**Work required:** I would like every record printed again, exactly as shown.

**Given records:**

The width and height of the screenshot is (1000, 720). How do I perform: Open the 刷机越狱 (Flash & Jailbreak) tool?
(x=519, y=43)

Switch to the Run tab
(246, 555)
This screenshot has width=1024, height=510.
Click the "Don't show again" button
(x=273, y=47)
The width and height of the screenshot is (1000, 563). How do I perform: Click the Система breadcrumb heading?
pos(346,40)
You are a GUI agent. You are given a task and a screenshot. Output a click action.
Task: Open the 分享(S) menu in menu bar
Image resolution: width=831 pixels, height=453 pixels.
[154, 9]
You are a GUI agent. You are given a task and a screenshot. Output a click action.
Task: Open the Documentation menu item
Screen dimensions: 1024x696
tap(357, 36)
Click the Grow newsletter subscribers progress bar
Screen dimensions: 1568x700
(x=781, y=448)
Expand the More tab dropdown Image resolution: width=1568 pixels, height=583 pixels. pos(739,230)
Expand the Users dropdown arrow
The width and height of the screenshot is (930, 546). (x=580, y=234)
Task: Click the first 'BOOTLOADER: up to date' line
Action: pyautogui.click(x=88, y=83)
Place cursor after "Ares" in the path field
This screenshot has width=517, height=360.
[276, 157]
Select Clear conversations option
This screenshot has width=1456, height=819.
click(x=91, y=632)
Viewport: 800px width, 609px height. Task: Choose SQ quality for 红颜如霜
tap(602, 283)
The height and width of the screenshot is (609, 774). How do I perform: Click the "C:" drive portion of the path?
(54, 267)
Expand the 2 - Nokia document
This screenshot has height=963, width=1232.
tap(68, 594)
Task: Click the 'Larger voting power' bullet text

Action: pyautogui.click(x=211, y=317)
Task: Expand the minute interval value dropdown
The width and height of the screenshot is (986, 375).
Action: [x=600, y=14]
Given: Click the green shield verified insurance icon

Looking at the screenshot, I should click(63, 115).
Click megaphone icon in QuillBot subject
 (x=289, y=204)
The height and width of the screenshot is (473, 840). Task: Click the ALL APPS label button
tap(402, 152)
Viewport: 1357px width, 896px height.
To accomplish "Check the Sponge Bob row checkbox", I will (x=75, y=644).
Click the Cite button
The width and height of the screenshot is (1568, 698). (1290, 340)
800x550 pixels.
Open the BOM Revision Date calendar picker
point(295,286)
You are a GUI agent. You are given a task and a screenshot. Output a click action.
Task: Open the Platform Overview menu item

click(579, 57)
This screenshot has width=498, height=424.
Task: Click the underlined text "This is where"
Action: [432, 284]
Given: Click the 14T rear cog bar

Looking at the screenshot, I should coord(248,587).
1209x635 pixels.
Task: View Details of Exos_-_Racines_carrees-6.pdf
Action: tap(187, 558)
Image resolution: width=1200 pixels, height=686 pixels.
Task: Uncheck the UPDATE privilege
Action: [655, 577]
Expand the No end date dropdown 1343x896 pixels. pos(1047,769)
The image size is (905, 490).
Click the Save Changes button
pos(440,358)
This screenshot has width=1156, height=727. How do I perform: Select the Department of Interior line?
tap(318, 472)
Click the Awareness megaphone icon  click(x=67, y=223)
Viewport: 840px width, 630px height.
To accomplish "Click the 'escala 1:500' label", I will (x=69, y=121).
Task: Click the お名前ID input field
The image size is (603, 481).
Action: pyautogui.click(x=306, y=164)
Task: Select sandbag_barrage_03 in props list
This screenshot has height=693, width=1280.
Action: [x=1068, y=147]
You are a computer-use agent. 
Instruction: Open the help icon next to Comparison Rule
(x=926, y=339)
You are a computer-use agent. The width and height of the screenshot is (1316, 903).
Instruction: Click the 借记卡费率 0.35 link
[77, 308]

**Task answer:**
The width and height of the screenshot is (1000, 720). How do I perform: Open the 刷机越狱 (Flash & Jailbreak) tool?
(x=519, y=43)

Switch to the Run tab
(246, 555)
This screenshot has width=1024, height=510.
Click the "Don't show again" button
(x=273, y=47)
The width and height of the screenshot is (1000, 563). How do I perform: Click the Система breadcrumb heading?
pos(346,40)
You are a GUI agent. You are given a task and a screenshot. Output a click action.
Task: Open the 分享(S) menu in menu bar
Image resolution: width=831 pixels, height=453 pixels.
[154, 9]
You are a GUI agent. You are given a task and a screenshot. Output a click action.
Task: Open the Documentation menu item
Screen dimensions: 1024x696
tap(357, 36)
Click the Grow newsletter subscribers progress bar
Screen dimensions: 1568x700
(x=781, y=448)
Expand the More tab dropdown Image resolution: width=1568 pixels, height=583 pixels. pos(739,230)
Expand the Users dropdown arrow
The width and height of the screenshot is (930, 546). (x=580, y=234)
Task: Click the first 'BOOTLOADER: up to date' line
Action: pyautogui.click(x=88, y=83)
Place cursor after "Ares" in the path field
This screenshot has width=517, height=360.
[276, 157]
Select Clear conversations option
This screenshot has width=1456, height=819.
click(x=91, y=632)
Viewport: 800px width, 609px height. Task: Choose SQ quality for 红颜如霜
tap(602, 283)
The height and width of the screenshot is (609, 774). How do I perform: Click the "C:" drive portion of the path?
(54, 267)
Expand the 2 - Nokia document
This screenshot has height=963, width=1232.
tap(68, 594)
Task: Click the 'Larger voting power' bullet text

Action: pyautogui.click(x=211, y=317)
Task: Expand the minute interval value dropdown
The width and height of the screenshot is (986, 375).
Action: [x=600, y=14]
Given: Click the green shield verified insurance icon

Looking at the screenshot, I should click(63, 115).
Click megaphone icon in QuillBot subject
 (x=289, y=204)
The height and width of the screenshot is (473, 840). Task: Click the ALL APPS label button
tap(402, 152)
Viewport: 1357px width, 896px height.
To accomplish "Check the Sponge Bob row checkbox", I will (x=75, y=644).
Click the Cite button
The width and height of the screenshot is (1568, 698). (1290, 340)
800x550 pixels.
Open the BOM Revision Date calendar picker
point(295,286)
You are a GUI agent. You are given a task and a screenshot. Output a click action.
Task: Open the Platform Overview menu item

click(579, 57)
This screenshot has width=498, height=424.
Task: Click the underlined text "This is where"
Action: [432, 284]
Given: Click the 14T rear cog bar

Looking at the screenshot, I should coord(248,587).
1209x635 pixels.
Task: View Details of Exos_-_Racines_carrees-6.pdf
Action: tap(187, 558)
Image resolution: width=1200 pixels, height=686 pixels.
Task: Uncheck the UPDATE privilege
Action: [655, 577]
Expand the No end date dropdown 1343x896 pixels. pos(1047,769)
The image size is (905, 490).
Click the Save Changes button
pos(440,358)
This screenshot has width=1156, height=727. How do I perform: Select the Department of Interior line?
tap(318, 472)
Click the Awareness megaphone icon  click(x=67, y=223)
Viewport: 840px width, 630px height.
To accomplish "Click the 'escala 1:500' label", I will (x=69, y=121).
Task: Click the お名前ID input field
The image size is (603, 481).
Action: pyautogui.click(x=306, y=164)
Task: Select sandbag_barrage_03 in props list
This screenshot has height=693, width=1280.
Action: [x=1068, y=147]
You are a computer-use agent. 
Instruction: Open the help icon next to Comparison Rule
(x=926, y=339)
You are a computer-use agent. The width and height of the screenshot is (1316, 903).
Instruction: Click the 借记卡费率 0.35 link
[77, 308]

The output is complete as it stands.